#### Data lines

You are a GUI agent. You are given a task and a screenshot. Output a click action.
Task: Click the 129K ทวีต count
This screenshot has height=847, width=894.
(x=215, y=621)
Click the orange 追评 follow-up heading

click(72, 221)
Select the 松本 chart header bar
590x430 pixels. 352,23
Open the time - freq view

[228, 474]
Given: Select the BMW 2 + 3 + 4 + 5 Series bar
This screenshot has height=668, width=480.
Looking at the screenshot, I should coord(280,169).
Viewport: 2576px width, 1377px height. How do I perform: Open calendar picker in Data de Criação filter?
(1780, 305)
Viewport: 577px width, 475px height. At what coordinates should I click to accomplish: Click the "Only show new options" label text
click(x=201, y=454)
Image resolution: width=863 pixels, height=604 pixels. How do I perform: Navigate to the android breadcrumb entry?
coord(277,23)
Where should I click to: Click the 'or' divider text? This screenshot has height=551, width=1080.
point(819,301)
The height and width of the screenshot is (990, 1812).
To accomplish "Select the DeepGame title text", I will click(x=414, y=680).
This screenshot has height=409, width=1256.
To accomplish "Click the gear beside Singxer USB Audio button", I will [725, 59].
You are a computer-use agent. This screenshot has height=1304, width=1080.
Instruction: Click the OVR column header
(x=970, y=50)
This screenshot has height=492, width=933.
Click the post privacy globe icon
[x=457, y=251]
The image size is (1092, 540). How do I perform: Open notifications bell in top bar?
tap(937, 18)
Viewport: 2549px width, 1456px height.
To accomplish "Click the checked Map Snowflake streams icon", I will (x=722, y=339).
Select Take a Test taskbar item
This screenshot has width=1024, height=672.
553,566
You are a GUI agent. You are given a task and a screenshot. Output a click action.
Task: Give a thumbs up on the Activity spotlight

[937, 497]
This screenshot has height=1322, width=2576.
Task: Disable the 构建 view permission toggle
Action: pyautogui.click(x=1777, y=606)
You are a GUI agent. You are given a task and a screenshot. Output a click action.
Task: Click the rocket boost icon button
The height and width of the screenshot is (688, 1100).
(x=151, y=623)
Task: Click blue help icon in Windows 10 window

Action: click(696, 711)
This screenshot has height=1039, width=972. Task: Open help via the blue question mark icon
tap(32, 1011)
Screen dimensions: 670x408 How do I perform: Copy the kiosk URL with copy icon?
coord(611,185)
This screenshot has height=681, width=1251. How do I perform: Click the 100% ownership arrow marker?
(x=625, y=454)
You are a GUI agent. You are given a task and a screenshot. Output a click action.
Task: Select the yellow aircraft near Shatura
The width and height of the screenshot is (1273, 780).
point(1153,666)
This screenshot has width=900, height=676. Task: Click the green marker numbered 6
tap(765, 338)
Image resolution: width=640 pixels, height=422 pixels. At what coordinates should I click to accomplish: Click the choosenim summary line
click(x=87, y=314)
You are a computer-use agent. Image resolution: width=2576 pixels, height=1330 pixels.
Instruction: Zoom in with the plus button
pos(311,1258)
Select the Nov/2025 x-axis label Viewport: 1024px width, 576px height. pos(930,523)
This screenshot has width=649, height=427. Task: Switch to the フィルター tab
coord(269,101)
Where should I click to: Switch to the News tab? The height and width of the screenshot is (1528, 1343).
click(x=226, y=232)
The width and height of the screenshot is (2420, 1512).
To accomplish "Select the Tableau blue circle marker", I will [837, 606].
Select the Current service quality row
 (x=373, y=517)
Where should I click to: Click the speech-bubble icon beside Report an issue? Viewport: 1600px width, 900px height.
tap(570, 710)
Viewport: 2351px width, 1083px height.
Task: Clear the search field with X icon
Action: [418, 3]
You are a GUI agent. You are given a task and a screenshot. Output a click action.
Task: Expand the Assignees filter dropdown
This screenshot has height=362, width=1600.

########

To do: Please copy out all the items above again, swapping every "GUI agent" for "interface agent" and leaving everything else unchanged.

Exercise output:
You are a interface agent. You are given a task and a screenshot. Output a click action.
Task: Click the 129K ทวีต count
This screenshot has height=847, width=894.
(x=215, y=621)
Click the orange 追评 follow-up heading

click(72, 221)
Select the 松本 chart header bar
590x430 pixels. 352,23
Open the time - freq view

[228, 474]
Given: Select the BMW 2 + 3 + 4 + 5 Series bar
This screenshot has height=668, width=480.
Looking at the screenshot, I should coord(280,169).
Viewport: 2576px width, 1377px height. How do I perform: Open calendar picker in Data de Criação filter?
(1780, 305)
Viewport: 577px width, 475px height. At what coordinates should I click to accomplish: Click the "Only show new options" label text
click(x=201, y=454)
Image resolution: width=863 pixels, height=604 pixels. How do I perform: Navigate to the android breadcrumb entry?
coord(277,23)
Where should I click to: Click the 'or' divider text? This screenshot has height=551, width=1080.
point(819,301)
The height and width of the screenshot is (990, 1812).
To accomplish "Select the DeepGame title text", I will click(x=414, y=680).
This screenshot has height=409, width=1256.
To accomplish "Click the gear beside Singxer USB Audio button", I will [725, 59].
You are a computer-use agent. This screenshot has height=1304, width=1080.
Instruction: Click the OVR column header
(x=970, y=50)
This screenshot has height=492, width=933.
Click the post privacy globe icon
[x=457, y=251]
The image size is (1092, 540). How do I perform: Open notifications bell in top bar?
tap(937, 18)
Viewport: 2549px width, 1456px height.
To accomplish "Click the checked Map Snowflake streams icon", I will (x=722, y=339).
Select Take a Test taskbar item
This screenshot has width=1024, height=672.
553,566
You are a interface agent. You are given a task and a screenshot. Output a click action.
Task: Give a thumbs up on the Activity spotlight

[937, 497]
This screenshot has height=1322, width=2576.
Task: Disable the 构建 view permission toggle
Action: pyautogui.click(x=1777, y=606)
You are a interface agent. You are given a task and a screenshot. Output a click action.
Task: Click the rocket boost icon button
The height and width of the screenshot is (688, 1100).
(x=151, y=623)
Task: Click blue help icon in Windows 10 window

Action: click(696, 711)
This screenshot has height=1039, width=972. Task: Open help via the blue question mark icon
tap(32, 1011)
Screen dimensions: 670x408 How do I perform: Copy the kiosk URL with copy icon?
coord(611,185)
This screenshot has height=681, width=1251. How do I perform: Click the 100% ownership arrow marker?
(x=625, y=454)
You are a interface agent. You are given a task and a screenshot. Output a click action.
Task: Select the yellow aircraft near Shatura
The width and height of the screenshot is (1273, 780).
point(1153,666)
This screenshot has width=900, height=676. Task: Click the green marker numbered 6
tap(765, 338)
Image resolution: width=640 pixels, height=422 pixels. At what coordinates should I click to accomplish: Click the choosenim summary line
click(x=87, y=314)
You are a computer-use agent. Image resolution: width=2576 pixels, height=1330 pixels.
Instruction: Zoom in with the plus button
pos(311,1258)
Select the Nov/2025 x-axis label Viewport: 1024px width, 576px height. pos(930,523)
This screenshot has width=649, height=427. Task: Switch to the フィルター tab
coord(269,101)
Where should I click to: Switch to the News tab? The height and width of the screenshot is (1528, 1343).
click(x=226, y=232)
The width and height of the screenshot is (2420, 1512).
To accomplish "Select the Tableau blue circle marker", I will [837, 606].
Select the Current service quality row
 (x=373, y=517)
Where should I click to: Click the speech-bubble icon beside Report an issue? Viewport: 1600px width, 900px height.
tap(570, 710)
Viewport: 2351px width, 1083px height.
Task: Clear the search field with X icon
Action: [418, 3]
You are a interface agent. You are given a task and a screenshot. Output a click action.
Task: Expand the Assignees filter dropdown
This screenshot has height=362, width=1600.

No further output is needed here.